- **Problem statement**
In the listing beneath this line, copy exactly the lines starting with the one containing "[Denim & Smith Barbershops home] (67, 25)" and going on through the one containing "[Search] (121, 25)".

*****

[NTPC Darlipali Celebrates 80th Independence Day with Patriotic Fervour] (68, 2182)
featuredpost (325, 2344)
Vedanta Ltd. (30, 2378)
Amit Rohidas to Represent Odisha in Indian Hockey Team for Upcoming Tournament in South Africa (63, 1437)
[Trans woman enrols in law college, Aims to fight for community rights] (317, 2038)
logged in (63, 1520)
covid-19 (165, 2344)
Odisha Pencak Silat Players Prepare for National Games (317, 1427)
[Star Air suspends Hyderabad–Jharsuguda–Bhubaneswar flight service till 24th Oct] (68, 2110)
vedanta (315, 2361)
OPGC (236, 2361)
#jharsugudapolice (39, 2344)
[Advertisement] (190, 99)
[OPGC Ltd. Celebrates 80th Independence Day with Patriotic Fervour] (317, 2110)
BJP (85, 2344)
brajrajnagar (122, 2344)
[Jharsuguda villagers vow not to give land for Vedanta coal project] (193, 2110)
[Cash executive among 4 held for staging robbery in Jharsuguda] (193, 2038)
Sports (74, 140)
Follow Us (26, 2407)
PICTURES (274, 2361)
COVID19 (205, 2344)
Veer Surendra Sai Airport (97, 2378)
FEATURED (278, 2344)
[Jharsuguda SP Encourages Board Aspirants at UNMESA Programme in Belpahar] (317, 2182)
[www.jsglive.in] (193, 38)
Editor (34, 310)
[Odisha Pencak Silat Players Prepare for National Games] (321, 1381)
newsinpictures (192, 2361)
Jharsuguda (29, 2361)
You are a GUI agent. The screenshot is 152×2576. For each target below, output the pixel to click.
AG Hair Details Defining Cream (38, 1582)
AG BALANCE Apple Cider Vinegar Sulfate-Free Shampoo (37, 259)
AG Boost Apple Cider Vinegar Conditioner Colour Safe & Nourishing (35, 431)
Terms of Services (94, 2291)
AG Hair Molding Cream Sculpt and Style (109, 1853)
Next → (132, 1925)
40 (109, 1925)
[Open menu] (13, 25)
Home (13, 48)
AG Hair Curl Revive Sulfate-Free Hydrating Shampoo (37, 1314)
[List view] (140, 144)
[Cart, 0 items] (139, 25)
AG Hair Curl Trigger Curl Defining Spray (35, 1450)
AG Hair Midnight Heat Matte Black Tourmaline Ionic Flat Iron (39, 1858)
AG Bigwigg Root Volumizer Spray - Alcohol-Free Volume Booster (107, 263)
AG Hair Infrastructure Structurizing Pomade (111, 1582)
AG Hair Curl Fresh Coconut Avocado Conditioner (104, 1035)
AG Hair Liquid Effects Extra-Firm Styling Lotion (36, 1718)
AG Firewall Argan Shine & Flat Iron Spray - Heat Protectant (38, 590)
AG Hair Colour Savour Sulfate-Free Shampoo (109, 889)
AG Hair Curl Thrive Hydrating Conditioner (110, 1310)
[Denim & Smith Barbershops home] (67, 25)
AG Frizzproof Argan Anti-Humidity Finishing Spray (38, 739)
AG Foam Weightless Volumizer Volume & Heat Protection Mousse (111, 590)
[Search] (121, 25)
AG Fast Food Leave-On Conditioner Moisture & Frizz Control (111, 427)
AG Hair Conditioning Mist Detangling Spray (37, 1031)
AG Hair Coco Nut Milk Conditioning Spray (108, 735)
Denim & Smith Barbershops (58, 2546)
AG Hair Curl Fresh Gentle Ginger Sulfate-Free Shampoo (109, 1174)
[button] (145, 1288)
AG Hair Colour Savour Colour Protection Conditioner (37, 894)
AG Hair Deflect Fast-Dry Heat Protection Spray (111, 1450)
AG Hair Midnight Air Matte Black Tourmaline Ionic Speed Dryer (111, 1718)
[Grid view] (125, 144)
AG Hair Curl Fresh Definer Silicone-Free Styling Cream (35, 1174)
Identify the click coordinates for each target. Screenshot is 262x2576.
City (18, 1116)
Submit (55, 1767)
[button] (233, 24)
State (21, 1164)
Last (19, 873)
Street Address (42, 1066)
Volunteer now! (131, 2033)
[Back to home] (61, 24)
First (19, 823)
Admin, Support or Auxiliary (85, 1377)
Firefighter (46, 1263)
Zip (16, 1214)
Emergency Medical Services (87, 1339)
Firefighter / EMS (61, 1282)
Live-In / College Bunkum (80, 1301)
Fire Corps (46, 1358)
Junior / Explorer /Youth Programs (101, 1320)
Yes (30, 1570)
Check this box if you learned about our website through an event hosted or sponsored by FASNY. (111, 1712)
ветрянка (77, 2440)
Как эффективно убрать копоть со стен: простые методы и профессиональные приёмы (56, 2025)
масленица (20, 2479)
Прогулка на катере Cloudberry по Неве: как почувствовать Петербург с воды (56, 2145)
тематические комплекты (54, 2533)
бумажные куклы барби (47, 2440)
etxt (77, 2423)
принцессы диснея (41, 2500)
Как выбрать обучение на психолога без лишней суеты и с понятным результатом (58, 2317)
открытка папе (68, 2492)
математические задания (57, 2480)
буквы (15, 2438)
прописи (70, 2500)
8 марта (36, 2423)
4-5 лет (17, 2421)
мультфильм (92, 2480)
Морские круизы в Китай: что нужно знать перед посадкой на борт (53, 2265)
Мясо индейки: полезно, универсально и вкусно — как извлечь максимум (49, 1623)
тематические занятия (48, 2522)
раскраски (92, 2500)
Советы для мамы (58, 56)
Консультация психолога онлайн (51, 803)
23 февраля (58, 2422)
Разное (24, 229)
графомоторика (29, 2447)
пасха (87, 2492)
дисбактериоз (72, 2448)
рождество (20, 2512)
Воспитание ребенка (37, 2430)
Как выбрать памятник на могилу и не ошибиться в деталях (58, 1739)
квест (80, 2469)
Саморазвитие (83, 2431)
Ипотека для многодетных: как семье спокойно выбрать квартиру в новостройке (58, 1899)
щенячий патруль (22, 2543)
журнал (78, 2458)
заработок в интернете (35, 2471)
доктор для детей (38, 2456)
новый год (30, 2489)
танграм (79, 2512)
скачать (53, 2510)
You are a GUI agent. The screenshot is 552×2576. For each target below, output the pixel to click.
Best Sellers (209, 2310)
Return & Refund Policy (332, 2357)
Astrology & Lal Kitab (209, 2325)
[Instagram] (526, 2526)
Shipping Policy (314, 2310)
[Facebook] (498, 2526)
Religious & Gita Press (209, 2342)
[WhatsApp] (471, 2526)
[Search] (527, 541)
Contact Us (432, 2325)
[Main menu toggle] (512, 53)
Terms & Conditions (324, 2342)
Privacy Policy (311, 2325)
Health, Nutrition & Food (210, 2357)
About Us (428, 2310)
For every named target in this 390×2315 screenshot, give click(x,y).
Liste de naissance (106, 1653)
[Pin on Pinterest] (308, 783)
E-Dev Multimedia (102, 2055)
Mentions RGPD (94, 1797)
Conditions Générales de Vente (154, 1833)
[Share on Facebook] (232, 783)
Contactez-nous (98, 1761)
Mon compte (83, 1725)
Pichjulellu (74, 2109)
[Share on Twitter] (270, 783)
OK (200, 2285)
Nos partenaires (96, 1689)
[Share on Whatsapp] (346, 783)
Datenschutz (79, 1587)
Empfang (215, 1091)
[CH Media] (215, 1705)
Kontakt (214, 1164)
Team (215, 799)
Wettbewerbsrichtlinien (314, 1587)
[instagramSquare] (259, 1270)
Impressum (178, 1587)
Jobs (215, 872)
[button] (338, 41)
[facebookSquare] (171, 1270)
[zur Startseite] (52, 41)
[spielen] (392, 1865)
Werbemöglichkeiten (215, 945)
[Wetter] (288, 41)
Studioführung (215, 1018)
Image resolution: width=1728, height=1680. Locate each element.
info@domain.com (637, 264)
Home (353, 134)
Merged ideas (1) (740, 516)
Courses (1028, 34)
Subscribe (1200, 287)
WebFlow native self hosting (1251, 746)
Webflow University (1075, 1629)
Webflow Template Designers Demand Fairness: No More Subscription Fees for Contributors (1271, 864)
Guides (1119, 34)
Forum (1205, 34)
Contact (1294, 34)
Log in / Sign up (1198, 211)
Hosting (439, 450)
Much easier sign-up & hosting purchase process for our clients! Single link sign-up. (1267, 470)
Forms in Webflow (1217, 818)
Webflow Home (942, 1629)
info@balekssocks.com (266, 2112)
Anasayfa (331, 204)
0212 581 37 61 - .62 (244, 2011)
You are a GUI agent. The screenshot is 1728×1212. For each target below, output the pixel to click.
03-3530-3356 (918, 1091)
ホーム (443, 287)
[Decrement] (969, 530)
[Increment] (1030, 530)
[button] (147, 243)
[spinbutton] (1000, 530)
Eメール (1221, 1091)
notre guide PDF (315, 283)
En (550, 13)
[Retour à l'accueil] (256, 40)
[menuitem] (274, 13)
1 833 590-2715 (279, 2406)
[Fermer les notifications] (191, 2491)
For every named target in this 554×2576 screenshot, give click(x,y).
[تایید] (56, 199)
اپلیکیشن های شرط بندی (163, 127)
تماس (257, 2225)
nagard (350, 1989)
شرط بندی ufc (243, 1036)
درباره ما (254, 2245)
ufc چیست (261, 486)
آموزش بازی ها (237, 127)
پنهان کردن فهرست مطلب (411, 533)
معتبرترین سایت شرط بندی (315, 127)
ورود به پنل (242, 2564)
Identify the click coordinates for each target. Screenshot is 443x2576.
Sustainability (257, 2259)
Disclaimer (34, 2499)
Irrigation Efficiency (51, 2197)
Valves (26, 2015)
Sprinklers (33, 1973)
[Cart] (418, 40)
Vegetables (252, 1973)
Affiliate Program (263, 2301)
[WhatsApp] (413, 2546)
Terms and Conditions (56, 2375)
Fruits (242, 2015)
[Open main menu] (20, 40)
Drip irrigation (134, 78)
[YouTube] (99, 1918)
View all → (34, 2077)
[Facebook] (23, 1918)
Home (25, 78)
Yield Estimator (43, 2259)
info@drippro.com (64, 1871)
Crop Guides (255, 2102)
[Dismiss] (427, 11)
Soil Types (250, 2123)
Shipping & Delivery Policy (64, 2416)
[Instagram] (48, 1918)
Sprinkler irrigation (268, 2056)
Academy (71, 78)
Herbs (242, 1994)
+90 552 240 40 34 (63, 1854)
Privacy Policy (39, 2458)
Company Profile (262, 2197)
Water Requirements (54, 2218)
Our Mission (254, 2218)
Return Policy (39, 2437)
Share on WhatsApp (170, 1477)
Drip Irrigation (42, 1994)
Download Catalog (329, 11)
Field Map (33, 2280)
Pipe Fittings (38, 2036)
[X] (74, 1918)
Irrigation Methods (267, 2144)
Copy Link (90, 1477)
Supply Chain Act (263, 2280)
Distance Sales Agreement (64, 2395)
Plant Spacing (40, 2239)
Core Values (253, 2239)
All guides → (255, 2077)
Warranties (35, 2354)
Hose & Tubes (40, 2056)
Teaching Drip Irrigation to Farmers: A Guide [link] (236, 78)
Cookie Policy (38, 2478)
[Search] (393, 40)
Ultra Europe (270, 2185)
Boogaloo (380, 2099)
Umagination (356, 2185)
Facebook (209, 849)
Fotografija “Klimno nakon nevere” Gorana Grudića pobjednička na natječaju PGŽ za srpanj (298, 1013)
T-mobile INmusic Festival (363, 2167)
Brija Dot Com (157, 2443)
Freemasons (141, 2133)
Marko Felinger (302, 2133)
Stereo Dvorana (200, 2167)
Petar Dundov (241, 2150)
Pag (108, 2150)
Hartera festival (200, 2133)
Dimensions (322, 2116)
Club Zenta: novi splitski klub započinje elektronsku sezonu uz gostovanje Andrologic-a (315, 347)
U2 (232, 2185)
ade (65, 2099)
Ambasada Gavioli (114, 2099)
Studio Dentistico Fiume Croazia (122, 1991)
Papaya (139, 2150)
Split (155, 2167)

*****

- **Response**
[Denim & Smith Barbershops home] (67, 25)
AG Frizzproof Argan Anti-Humidity Finishing Spray (38, 739)
AG Foam Weightless Volumizer Volume & Heat Protection Mousse (111, 590)
[Search] (121, 25)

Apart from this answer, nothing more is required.